Que regresen nuestros soldados.
En estos tiempos que corren, donde el humo de la pólvora deja ciegos a los pueblos, es difícil ser poeta, difícil no irse detrás de la enseña al ritmo del tambor, difícil no ser uno de los que echa la cuerda sobre la rama del olivo al que no le quedan hojas que la tórtola arranque en señal de paz.
Cuando decidieron salvar a los ciudadanos de aquel país, la nación hermana llevaba un millón de muertos a manos de los salvadores.
Cuando entregaron el manual de la buena invasión, ya se habían repartido el botín de guerra, el oro negro.
Cuando los votantes se pusieron en contra de la paz, los misiles no caían sobre sus casas.
Cuando los mercenarios eran contratados por los aliados, los llamaban soldados de fortuna.
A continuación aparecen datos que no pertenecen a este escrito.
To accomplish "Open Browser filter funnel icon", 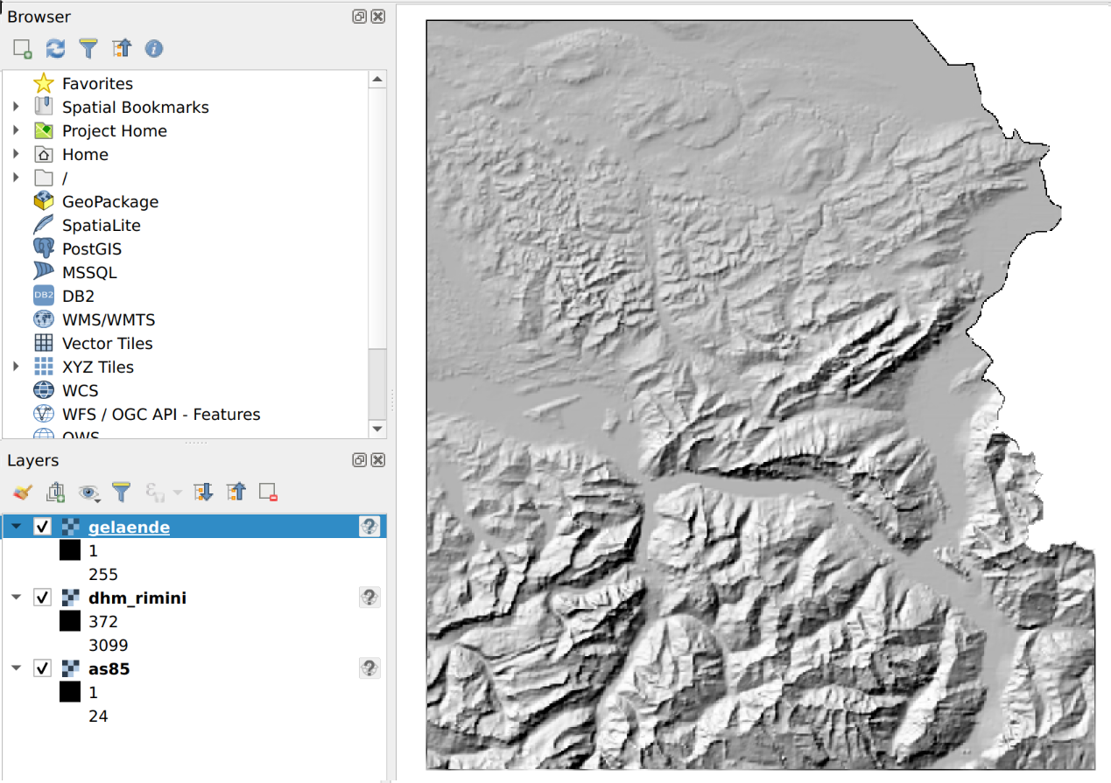I will [88, 49].
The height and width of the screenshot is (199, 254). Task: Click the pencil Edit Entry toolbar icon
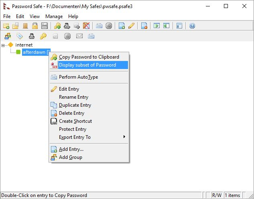tap(131, 26)
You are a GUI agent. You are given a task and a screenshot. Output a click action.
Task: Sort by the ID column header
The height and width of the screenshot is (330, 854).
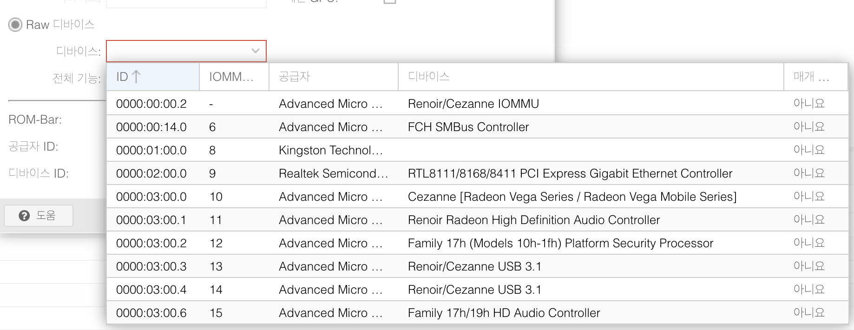pyautogui.click(x=153, y=77)

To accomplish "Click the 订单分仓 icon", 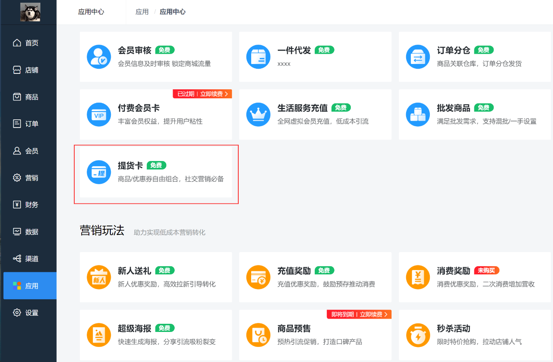I will [x=418, y=57].
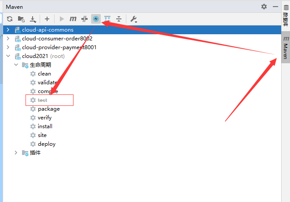Open Maven Settings wrench icon
Screen dimensions: 290x202
pos(134,19)
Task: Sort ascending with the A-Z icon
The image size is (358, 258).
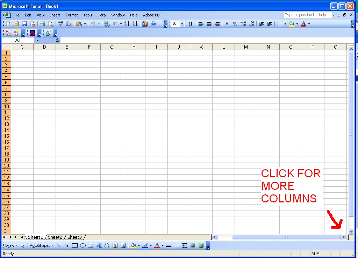Action: (x=126, y=24)
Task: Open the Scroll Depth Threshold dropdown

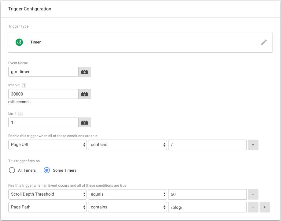Action: pos(47,194)
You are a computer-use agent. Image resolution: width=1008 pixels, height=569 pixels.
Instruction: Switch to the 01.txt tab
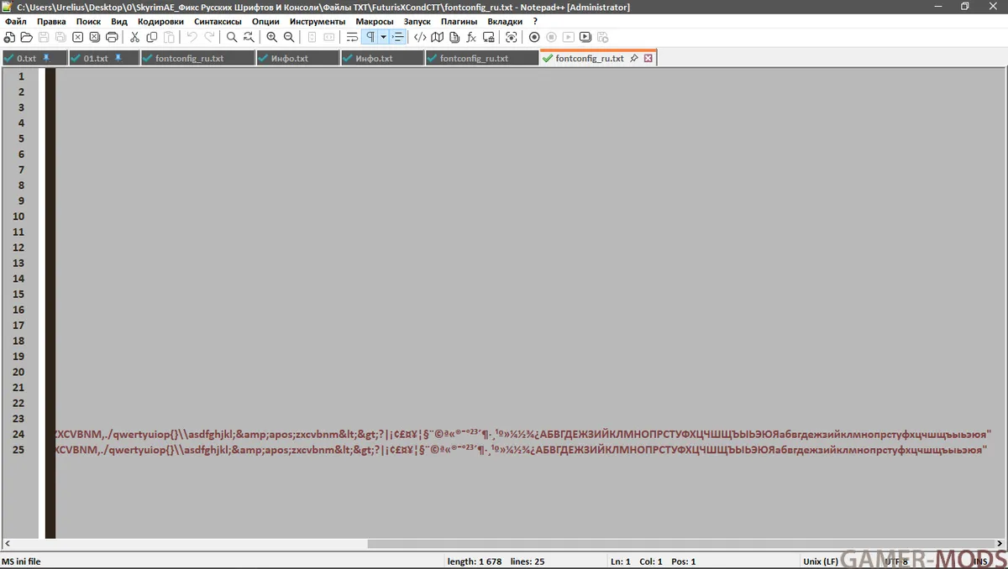[x=96, y=59]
Cuando los contrataba el adversario, los llamaban asesinos a sueldo.
Cuando el presidente y sus ministras informaban de la evolución de la campaña, las madres lloraban a los hijos y los hijos a las madres en la morgue de la realidad.
Cuando todo era destrucción, las bombas de los oleoductos seguían funcionado.
Cuando los hooligan de la parca mandaban a sus superbombarderos sobre ciudades llenas de vida, en los estadios de fútbol se celebraban los goles de las estrellas.
Cuando tres parlamentarios en medio de cientos votaban en contra de la guerra, no hacían el ridículo, horadaban el muro para que un rayo de luz y paz entrara en el hemiciclo.
Cuando el periodista le preguntó al general sobre la posibilidad del coronel (enemigo) de alcanzar territorio nacional, el uniformado respondió: "imposible, las armas se las hemos vendido nosotros".
Cuando los señores de la guerra, los nuestros, los de Occidente, le prendieron fuego al Mediterráneo, no calcularon hasta dónde llegarían las llamas. ¿O sí?
Y yo, que sólo soy un hombre que pasea junto al Gran Río, que quiere estar en paz con Dios (aunque sea el de los ateos) y con los hombres, exijo a mi gobierno el regreso de nuestras tropas.